Filmed in Iran, it nevertheless gives us a feel for the bleak sun-dried landscape of Afghanistan. Here, the woman wear burkas, they are not allowed to go to school, and they must constantly look out for land mines. During the course of the film Nafas has disguises herself as a fourth wife of a man returning to Afghanistan from Iran, is helped by a young boy who has to eke out a living the best way he can after being thrown out of a religious school, sickens and meets a doctor who speaks English and joins a one-armed man and a group of women on their way to a wedding in Kandahar.

There is horror and oppression everywhere, not just for the women, but also for everyone under Taliban rule. Saddest of all are the victims of the land mines. There are several scenes in a Red Cross station about this, with the dozens of one-legged men who are in constant pain and who wait for the helicopters to drop prosthetic legs from the sky.

Nelofer Pazura, a real-life Canadian journalist who was born in Kabul and therefore speaks both Parsi and English, plays the part of Nafas. She is beautiful with wide sad blue eyes and she plays this role as if in a dream, her face expressionless whenever she lifts her burka. The film is upsetting and not for everyone and some of the images will haunt me for a long time. I do recommend it. But don't expect to leave the theater smiling.

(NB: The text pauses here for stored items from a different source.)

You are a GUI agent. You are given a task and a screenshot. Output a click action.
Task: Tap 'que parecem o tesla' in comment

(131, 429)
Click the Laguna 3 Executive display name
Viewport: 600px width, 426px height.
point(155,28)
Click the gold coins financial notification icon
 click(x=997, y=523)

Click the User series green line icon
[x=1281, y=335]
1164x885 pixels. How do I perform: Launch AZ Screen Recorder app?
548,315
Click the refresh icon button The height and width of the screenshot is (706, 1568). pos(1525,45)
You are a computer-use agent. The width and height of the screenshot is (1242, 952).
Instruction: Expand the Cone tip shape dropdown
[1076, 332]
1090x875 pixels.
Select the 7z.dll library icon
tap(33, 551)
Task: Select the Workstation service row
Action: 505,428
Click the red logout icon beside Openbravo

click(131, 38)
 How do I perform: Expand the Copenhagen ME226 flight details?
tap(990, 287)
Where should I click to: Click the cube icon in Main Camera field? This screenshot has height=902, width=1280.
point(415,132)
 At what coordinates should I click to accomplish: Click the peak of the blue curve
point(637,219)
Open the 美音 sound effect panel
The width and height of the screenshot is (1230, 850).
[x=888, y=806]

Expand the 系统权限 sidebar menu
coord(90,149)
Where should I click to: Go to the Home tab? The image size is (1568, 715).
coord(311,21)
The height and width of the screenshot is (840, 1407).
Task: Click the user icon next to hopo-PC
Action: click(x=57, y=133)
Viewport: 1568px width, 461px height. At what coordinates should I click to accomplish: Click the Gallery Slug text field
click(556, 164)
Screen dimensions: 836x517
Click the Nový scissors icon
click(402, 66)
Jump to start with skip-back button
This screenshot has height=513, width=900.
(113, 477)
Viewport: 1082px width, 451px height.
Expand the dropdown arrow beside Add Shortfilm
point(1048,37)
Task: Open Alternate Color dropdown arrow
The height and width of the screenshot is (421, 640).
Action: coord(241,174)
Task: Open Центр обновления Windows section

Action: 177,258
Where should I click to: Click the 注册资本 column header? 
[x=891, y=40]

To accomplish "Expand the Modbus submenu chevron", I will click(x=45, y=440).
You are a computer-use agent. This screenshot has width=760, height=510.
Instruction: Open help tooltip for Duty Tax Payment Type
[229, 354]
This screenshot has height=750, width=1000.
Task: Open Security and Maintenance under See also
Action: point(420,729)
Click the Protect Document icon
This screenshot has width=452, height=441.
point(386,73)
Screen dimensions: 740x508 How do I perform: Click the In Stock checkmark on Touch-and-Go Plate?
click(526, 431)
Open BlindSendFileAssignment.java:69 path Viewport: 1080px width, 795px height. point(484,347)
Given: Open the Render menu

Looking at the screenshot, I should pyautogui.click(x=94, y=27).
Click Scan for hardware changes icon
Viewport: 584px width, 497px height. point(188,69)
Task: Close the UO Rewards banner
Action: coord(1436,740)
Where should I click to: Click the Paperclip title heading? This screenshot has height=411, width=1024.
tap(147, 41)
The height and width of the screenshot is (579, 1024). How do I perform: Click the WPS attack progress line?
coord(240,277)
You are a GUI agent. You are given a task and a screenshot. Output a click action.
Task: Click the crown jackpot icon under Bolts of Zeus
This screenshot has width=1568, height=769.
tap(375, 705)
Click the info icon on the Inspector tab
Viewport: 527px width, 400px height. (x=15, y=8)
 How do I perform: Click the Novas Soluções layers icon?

A beautiful semi-documentary that teaches without words4
I can't vouch the following is how Kandahar's author, Mohsen Makhmalbaf, would describe his film. I can't even say whether, living in Iran, Makhmalbaf feels free to say what he means, otherwise than through film. However, he has put up a long background document on Afghanistan at http://www.makhmalbaf.com/articles.asp?pa=1&a=a16

What I saw is a semi-documentary set in a desertic area of Afghanistan, built of long sequences each of which is very telling, admirably constructed and visually beautiful. In fact, the film has been criticized for its beauty. The topic about which the images are so telling, is what Afghan society (which is essentially rural) has been reduced to by twenty years of war, and especially the state of the female half of that society.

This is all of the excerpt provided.